• TO DO
Copy out each line of the data holding "Given".

============================================================

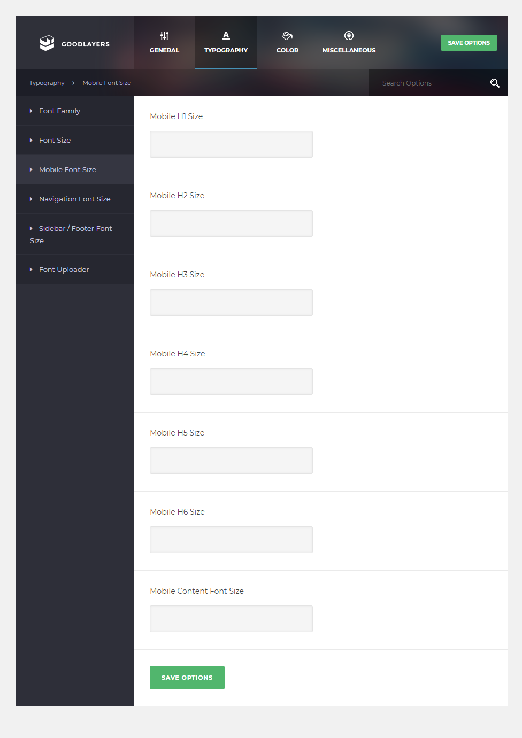The image size is (522, 738).
Task: Click the GoodLayers logo icon
Action: [x=47, y=43]
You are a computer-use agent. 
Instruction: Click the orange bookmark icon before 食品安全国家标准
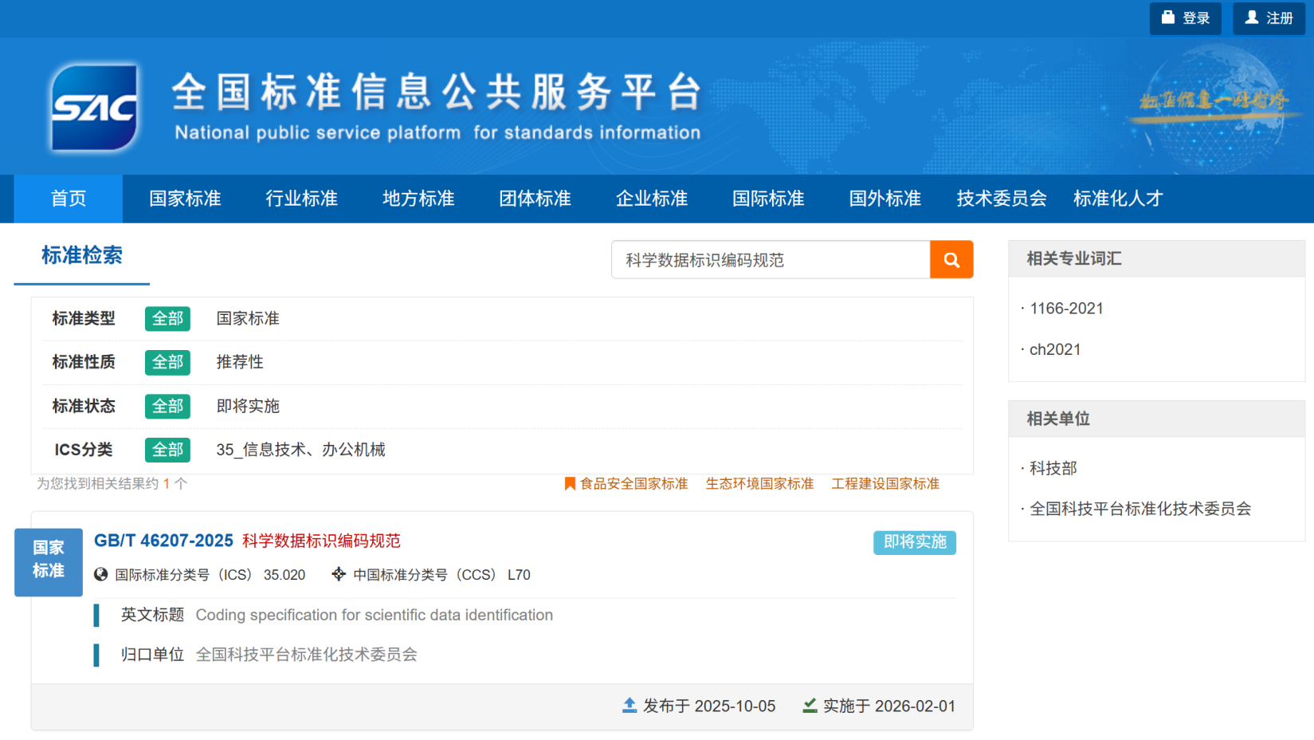click(x=570, y=484)
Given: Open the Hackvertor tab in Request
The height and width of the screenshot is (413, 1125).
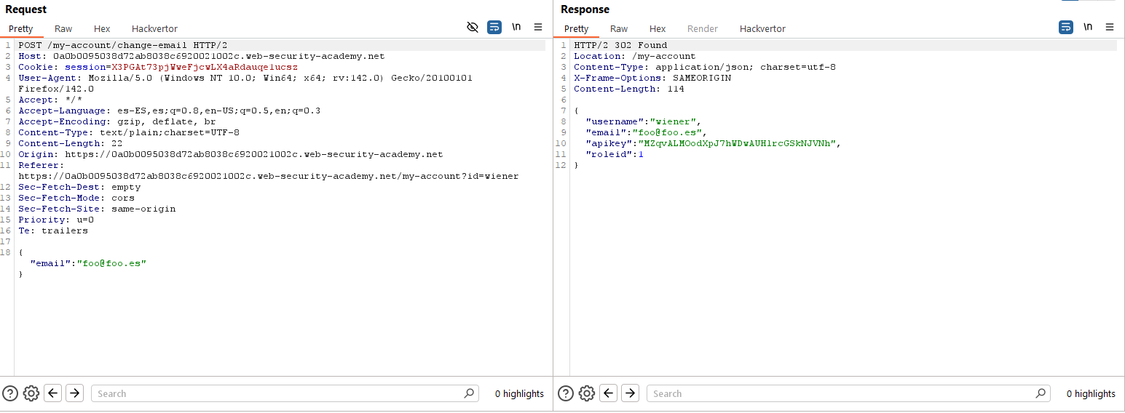Looking at the screenshot, I should [154, 29].
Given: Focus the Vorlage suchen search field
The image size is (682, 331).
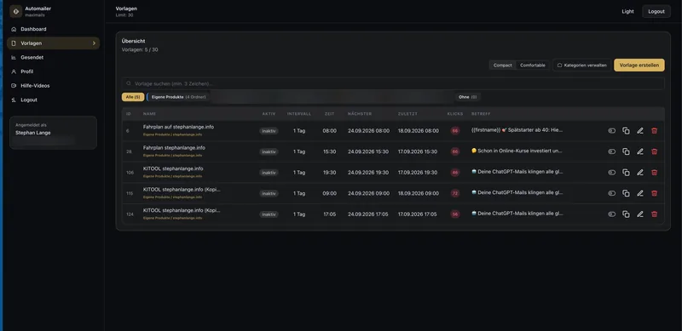Looking at the screenshot, I should pyautogui.click(x=393, y=83).
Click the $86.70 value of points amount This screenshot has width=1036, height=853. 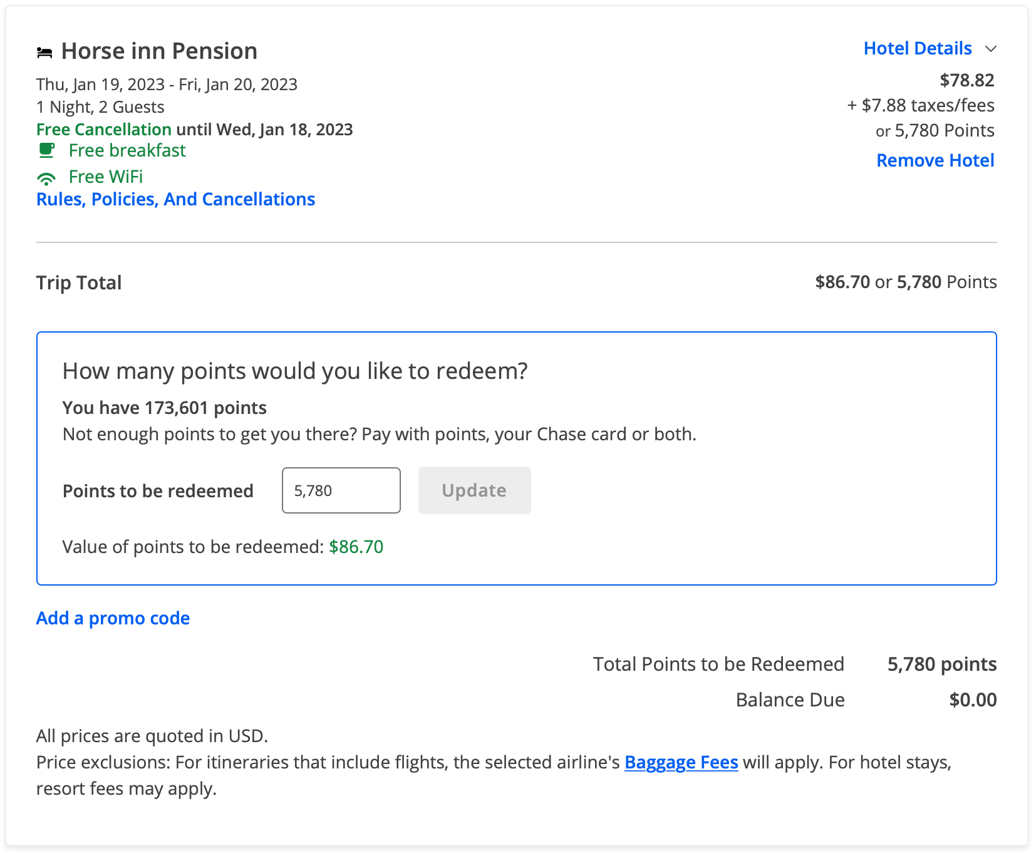click(356, 547)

============================================================

• EXPECTED ANSWER
Given: Open the Hackvertor tab in Request
Given: Focus the Vorlage suchen search field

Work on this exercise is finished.